Bard AI's Curious Absence in the EU: Google's Strategy or Regulatory Hurdles?

As Google's AI assistant Bard enjoys widespread availability in 180 countries, its absence in the European Union and Canada raises questions and concerns. Two months since its launch, Google remains tight-lipped about the reasons behind the AI chatbot's regional exclusion. Speculation suggests that the company might be at odds with certain upcoming regulations or even potentially violating existing GDPR rules.

The European Union's AI Act, currently working its way through the European Parliament, aims to promote transparency and safety in AI development. Experts believe Google might be silently protesting the act's details or anticipating its ramifications on its AI tool, Bard. Alongside this, Bard may not fully comply with the EU's existing internet safety laws, leaving its legal basis under the GDPR open to scrutiny.

Should the AI Act pass in mid-June, it would introduce further restrictions on AI tools that could be misused for manipulation or exploitation. The act’s proposal outlines considerations of specific human rights, such as human dignity, personal data protection, and the right to an effective remedy, while assessing an AI as "high-risk." Most current AI tools, including Bard, could potentially breach at least one of these rights, leading to Google's apprehension about the AI Act and Bard's European launch.

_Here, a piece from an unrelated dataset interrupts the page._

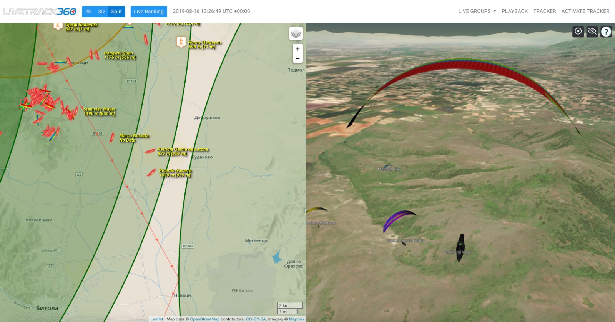This screenshot has height=322, width=615.
Task: Select Ricardo Navarro's glider on the map
Action: 151,172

Italy, Spain, France, Germany, and Canada are also keeping a close eye on ChatGPT, Google's AI-based tool, due to similar privacy concerns. Canada’s upcoming AIDA proposal, set to come into force in 2025, emphasizes transparency in AI development. Google's AI principles, while broadly outlining the company's commitment to privacy, contain ambiguous language that leaves room for interpretation and possibly hints at a reluctance to fully align with EU and Canadian law.

In conclusion, Google's silence on Bard's exclusion from the European and Canadian markets could be a strategic move to make a statement about upcoming regulations or simply an attempt to avoid legal complications. Until Google provides an official explanation, users in these regions will be left pondering if and when they'll gain access to Bard and what this means for AI development and regulations going forward.